Justin exiting the starting queue, 5:40 am.

In the years that this event has been around it has grown significantly. During the early years there was no restriction on the type or vintage of bike you could ride. However in the last 3 years a strict policy of requiring traditional road racing bicycle models of 1987 or earlier has been in place. Even with this restriction, participation has exploded to the point of now being detrimental to the event in my view. 5500 riders may not a problem when spread over several different routes and distances, but when several of those groups start together and converge on the first rest stop at the same time then problems occur. I believe that the event is now suffering from its popularity.

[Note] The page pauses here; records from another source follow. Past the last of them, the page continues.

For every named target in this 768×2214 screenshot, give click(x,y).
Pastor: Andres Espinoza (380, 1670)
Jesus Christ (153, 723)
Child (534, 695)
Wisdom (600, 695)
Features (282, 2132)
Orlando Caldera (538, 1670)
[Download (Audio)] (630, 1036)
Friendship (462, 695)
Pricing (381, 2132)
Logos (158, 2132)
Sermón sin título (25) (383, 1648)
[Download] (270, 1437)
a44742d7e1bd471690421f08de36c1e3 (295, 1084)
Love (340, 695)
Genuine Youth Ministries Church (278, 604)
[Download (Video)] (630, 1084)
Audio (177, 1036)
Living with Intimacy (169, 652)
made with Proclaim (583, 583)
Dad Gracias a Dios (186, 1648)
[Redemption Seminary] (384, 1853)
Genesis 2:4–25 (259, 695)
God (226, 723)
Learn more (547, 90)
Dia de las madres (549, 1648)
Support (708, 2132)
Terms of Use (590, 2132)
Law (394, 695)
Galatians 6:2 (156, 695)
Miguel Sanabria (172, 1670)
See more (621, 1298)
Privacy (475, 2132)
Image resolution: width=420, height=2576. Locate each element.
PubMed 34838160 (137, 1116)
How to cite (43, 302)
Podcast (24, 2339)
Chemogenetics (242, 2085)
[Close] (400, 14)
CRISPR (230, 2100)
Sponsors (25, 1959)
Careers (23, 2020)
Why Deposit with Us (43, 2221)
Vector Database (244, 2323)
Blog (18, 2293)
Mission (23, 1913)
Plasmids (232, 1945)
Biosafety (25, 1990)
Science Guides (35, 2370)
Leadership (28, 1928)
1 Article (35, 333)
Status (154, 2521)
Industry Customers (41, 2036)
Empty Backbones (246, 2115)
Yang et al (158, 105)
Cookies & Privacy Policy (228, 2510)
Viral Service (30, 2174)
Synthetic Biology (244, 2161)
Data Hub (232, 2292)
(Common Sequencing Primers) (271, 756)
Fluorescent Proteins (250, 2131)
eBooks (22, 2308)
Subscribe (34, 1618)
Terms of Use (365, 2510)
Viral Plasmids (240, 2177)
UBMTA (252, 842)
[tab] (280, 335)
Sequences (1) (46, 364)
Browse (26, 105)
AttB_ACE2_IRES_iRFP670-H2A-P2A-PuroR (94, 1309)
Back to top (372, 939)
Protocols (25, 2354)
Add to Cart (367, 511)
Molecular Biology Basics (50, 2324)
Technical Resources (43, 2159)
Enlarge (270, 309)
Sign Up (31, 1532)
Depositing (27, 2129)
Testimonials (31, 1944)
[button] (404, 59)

Approaching Castelnuovo Berardenga

My equipment choices. My 1974 Legnano was a great choice of bikes for L’Eroica. The primary thing about it is the great clearance for a larger tire. I used 32c Panaracers and could have gone a little bigger if I wanted to but I chose the 32’s to try and kept it svelte looking. The other important choice was a TA Specialties crankset, circa 1980. That is not exactly “period correct” for this bike but well within the acceptable years range. That gave me a 36 tooth small chainring which makes it pretty close to a modern compact crankset. Combine that with a 30 tooth Regina freewheel and I had better gearing than most riders. The vintage clothing choices we not too much of a reach since I wear some wool occaisionally along with some old school shoes. I was very comfortable in my wool and leather kit all day long! I also used a small canvas backpack which came in handy during the day and kept me from stuffing my pockets. When your pockets are full it is hard to access things like your camera and I really wanted to get a lot of pictures during this ride.

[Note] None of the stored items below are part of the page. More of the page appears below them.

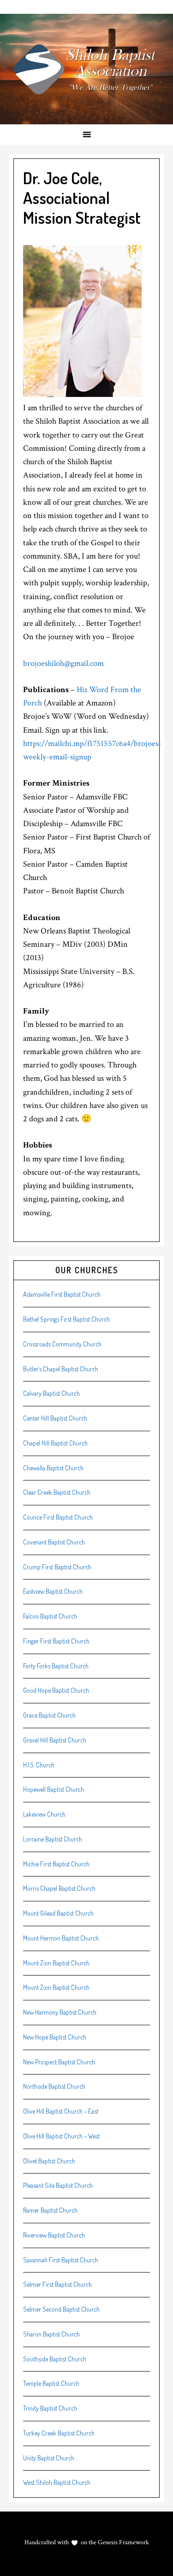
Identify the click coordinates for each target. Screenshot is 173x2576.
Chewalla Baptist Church (53, 1468)
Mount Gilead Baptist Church (58, 1913)
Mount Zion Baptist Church (56, 1963)
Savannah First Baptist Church (60, 2260)
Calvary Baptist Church (51, 1393)
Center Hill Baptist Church (55, 1418)
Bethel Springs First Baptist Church (66, 1319)
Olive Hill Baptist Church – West (61, 2136)
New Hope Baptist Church (54, 2037)
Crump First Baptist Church (57, 1567)
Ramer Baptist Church (50, 2210)
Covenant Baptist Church (54, 1542)
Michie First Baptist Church (56, 1864)
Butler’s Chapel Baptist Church (60, 1369)
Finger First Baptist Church (56, 1641)
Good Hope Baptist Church (56, 1690)
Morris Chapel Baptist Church (59, 1888)
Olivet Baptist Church (49, 2161)
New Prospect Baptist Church (59, 2062)
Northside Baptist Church (54, 2086)
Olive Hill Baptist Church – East (60, 2111)
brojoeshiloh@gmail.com (63, 663)
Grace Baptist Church (49, 1715)
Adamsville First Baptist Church (62, 1294)
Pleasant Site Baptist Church (58, 2185)
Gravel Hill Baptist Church (54, 1740)
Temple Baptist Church (51, 2383)
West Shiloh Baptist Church (56, 2482)
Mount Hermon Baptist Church (61, 1938)
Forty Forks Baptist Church (56, 1666)
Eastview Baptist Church (53, 1591)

Climbing out of Pianella on the last leg

Preparation. For me, preparation for this event meant getting lots of miles on my bike of choice. That also meant riding in the equipment that I would be using during the event. Using my leather shoes and toe-clips was a blast from past and felt quite foreign at first but after a while it did not seem so different. The same with the geometry of the bike which felt a little wrong to me when I first started riding it, but once again after I put some miles on it began to feel okay. Eventually, riding the Legnano in vintage gear began to feel like I was just riding my bike and not some vintage museum piece. I knew that the support offered on this ride would be different than at other events. There was not a Powerbar or Gatorade in sight! Luckily for me eating Parma Ham, bread dipped in olive oil and cheese is not much of a departure from my normal diet. Not to mention a little glass of Chianti at the ristori to aid digestion! Really, any other food would have been out of place on this ride. I must say, that Italians in addition to their being superior cyclists, also have a flair for eating properly. The rustic quality of the food is very much to my liking, emphasis on the quality!!!

Me at the finish, sweaty, cold and hungry!

In the future. The question we all ask after an event is “would you come back and do it again”? Immediately after an event we often say never again, but I suffer from the same amnesia that afflicts other riders at some point and after a week or so you begin to think, well maybe. So, if the opportunity presented itself again I would not hesitate to ride L’Eroica in the future. I might even try to find an older bike to ride just to enhance the experience! Mostly though I just love riding in Italy, and there are other regions as well as other vintage events to ride in. I hope to go back at some point and enjoy again all that Italy has to offer the cyclist!